View Metadata Map

Language Variants

Date; Datum; Datum; Päivämäärä; Fecha.

Usage Notes

Within the newspaper layout, the date would appear centred underneath the masthead and in the folio line (a line at the top or bottom of a newspaper page that gives the newspaper name, section and page number, and publication date). As headlines were not in use until late in the century, some articles would appear under a date only. This could also indicate an article was reprinted from elsewhere or provide the date of a telegram. Date is a very common search filter across digital collections: Gale indicated that only around 5% of users make use of advanced search functions, but date is used very often to limit searches because researchers tend to know what period they want to look at and are looking for contextual information around a specific time. Nevertheless, the date was rarely the date the issue was printed: evening editions would obviously be printed earlier in the day, while newspapers published in the morning would be printed the night before.

Examples:

Publication Date

 ”If anyone wishes to establish precise publication dates for issues of Victorian periodicals, the advertisements in the Athenaeum and the Times are among the most helpful and accessible pieces of evidence, yet a word of caution is needed.” [Woodruff and de Groot, 104]

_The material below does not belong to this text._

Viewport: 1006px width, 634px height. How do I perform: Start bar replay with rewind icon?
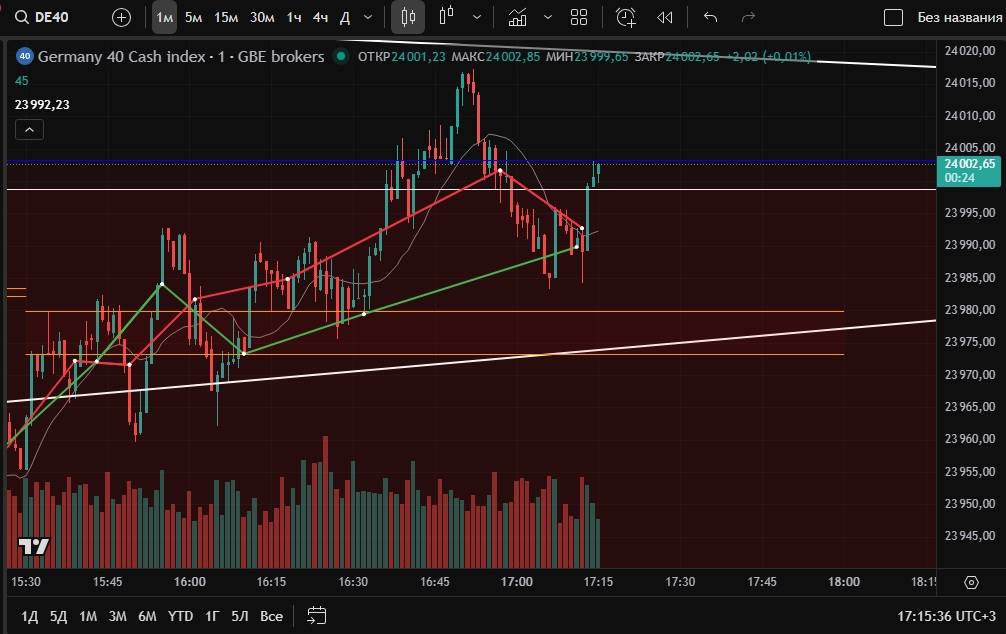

“Vasabladetin päätoimittaja ei antanut päivämäärää jolloin lehti olisi irtautunut RKP:stä.”

“Morning newspapers were printed the night before, as were most weekly papers. Most editions of newspapers with ‘evening’ in their titles were published in the morning or afternoon.” [Hobbs 2018, 113]

Date printed on the issue

“The last issue in the Mitchell Library, Sydney, is marked, ‘Vol. xl., No. 4503,’ and dated ‘October 20, 1842.’ It was:–’Printed and Published by Richard Sanderson, Proprietor, at The Sydney Gazette Office, Lower George-street, New South Wales.’ There is no intimation in this number that it is the last nor that it was about to cease publication.” [Ferguson, Foster and Green, 69-70]

“Publishers planned in advance a constructed ‘now’, a present, that lasted until the next issue, while the date at the top of the newspaper, ‘the single most important emblem on it’ according to Benedict Anderson, was rarely the date on which it was published.” [Hobbs 2018, 112-13]

“Daily newspapers and some weeklies had multiple editions in the nineteenth century, that is successive editions, usually with the same date.” [DNCJ, LRB, 431]

“With the coverage note temporal the reader gets detailed information about the ‘age’ of a news. This was especially important at former times when the transportation of news took several days or–if they came from abroad–even longer. In contrast to the coverage note spatial, the information value may not be high in daily newspapers, but in newspapers which are edited only once or twice a week or in irregular intervals an exact date can be of higher value.” [Europeana Newspapers 2015, 47]

Example of an article printed under an earlier date. Court report dated 15 September 1869 in Brisbane Courier, 16 September 1869: 2. Trove.